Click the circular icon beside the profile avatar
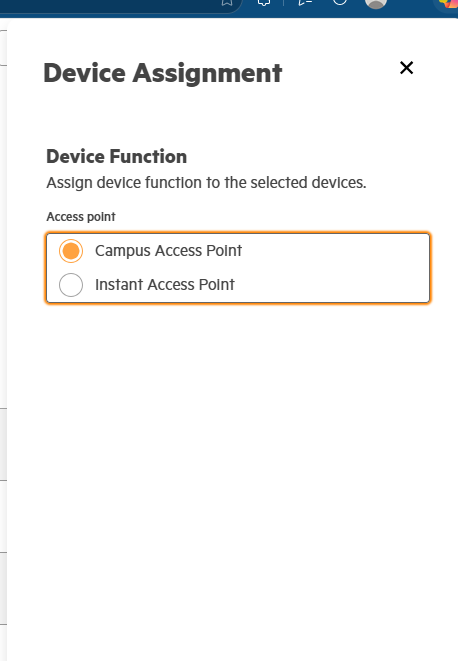 [339, 2]
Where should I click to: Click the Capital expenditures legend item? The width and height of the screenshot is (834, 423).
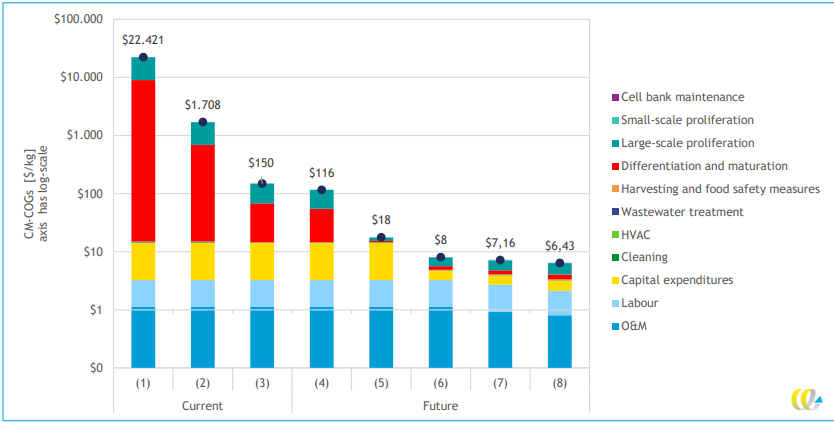[x=677, y=280]
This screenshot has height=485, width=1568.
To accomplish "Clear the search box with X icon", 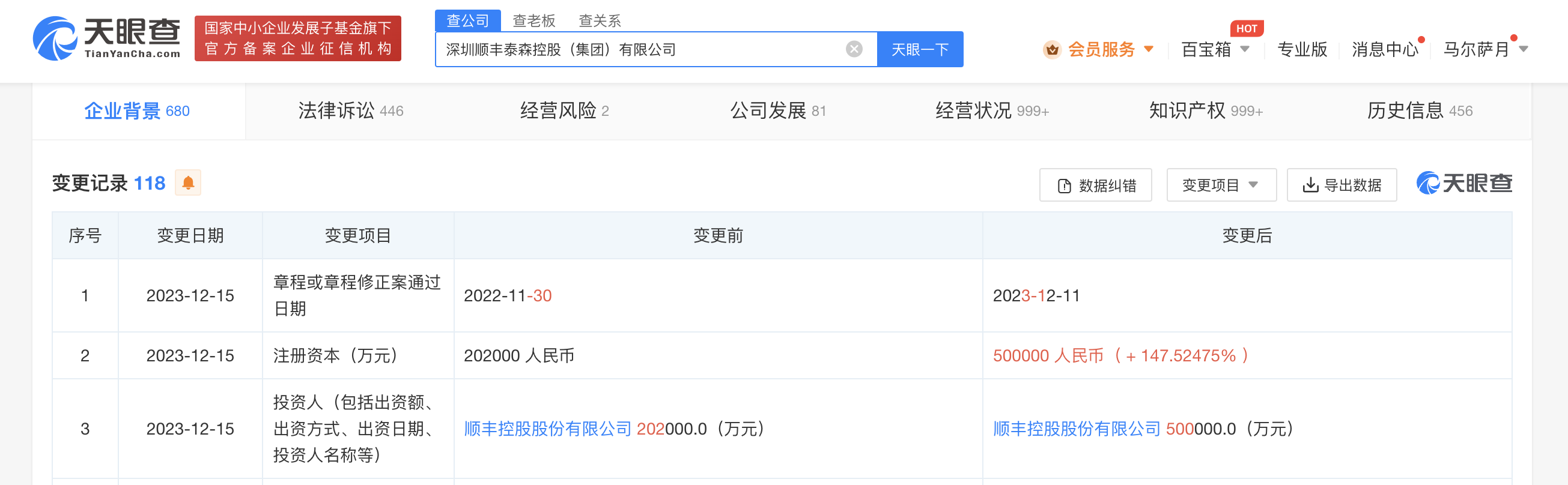I will pos(854,49).
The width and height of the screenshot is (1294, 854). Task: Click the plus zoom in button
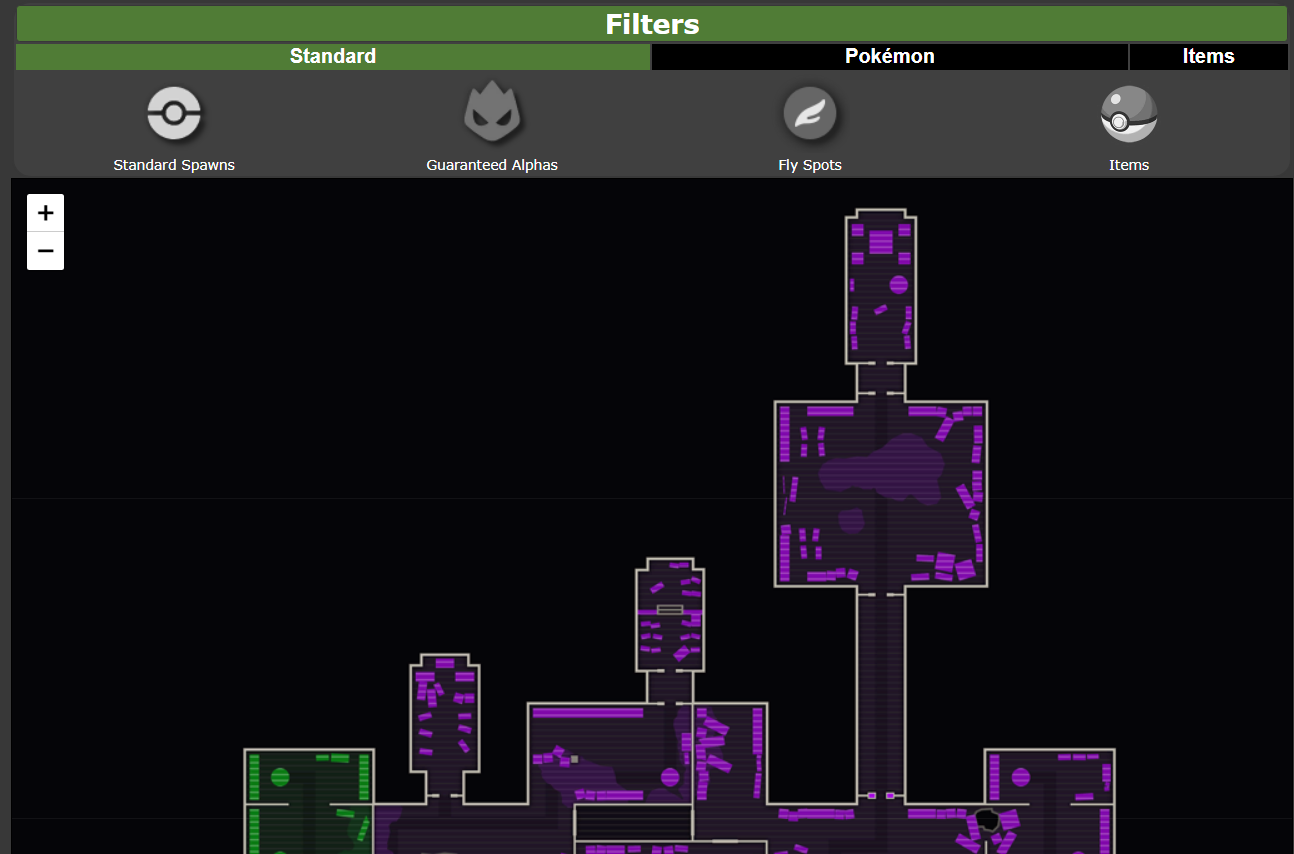click(x=45, y=213)
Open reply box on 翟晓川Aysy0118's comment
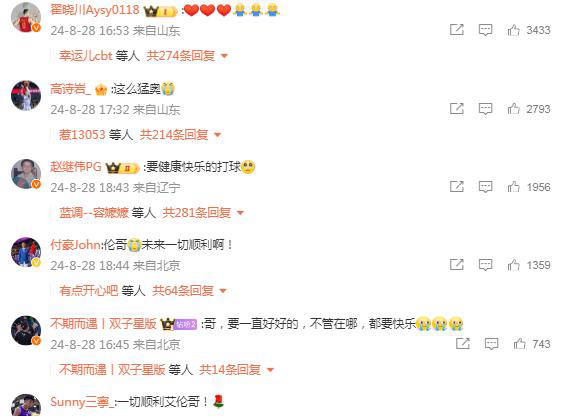This screenshot has height=416, width=567. (x=485, y=30)
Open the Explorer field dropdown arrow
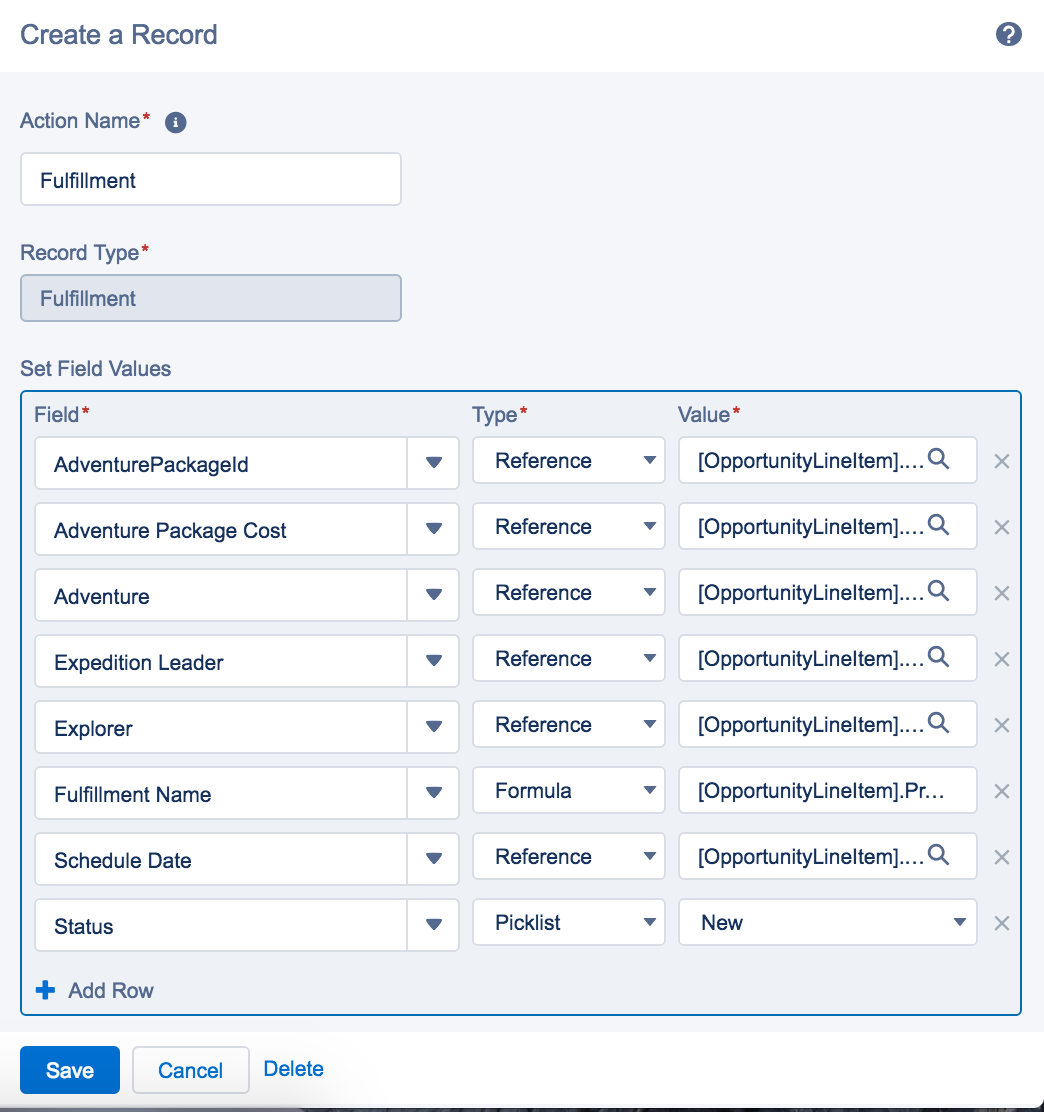Image resolution: width=1044 pixels, height=1112 pixels. coord(433,726)
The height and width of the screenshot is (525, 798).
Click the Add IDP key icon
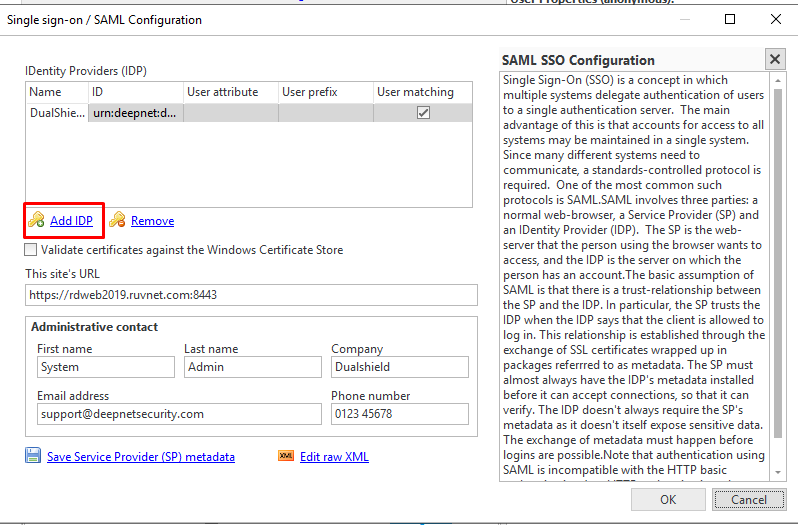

### What needs to be done:
Echo the material from the line containing "The width and height of the screenshot is (1294, 854)." through the end of the material, keeping every line the same and omitting the pictures.

### Finished task:
The width and height of the screenshot is (1294, 854). Task: Click the plus zoom in button
click(x=45, y=213)
Open reply box on 翟晓川Aysy0118's comment
This screenshot has height=416, width=567. (x=485, y=30)
Open the Explorer field dropdown arrow
Image resolution: width=1044 pixels, height=1112 pixels. coord(433,726)
The height and width of the screenshot is (525, 798).
Click the Add IDP key icon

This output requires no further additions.